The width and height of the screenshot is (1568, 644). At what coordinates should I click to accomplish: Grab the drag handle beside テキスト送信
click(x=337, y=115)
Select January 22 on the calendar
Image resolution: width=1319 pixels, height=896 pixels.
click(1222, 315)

* [EXERCISE GOAL]:
Quote every entry exactly.

* [FINISHED EXERCISE]:
The width and height of the screenshot is (1568, 644). At what coordinates should I click to accomplish: Grab the drag handle beside テキスト送信
click(x=337, y=115)
Select January 22 on the calendar
Image resolution: width=1319 pixels, height=896 pixels.
click(1222, 315)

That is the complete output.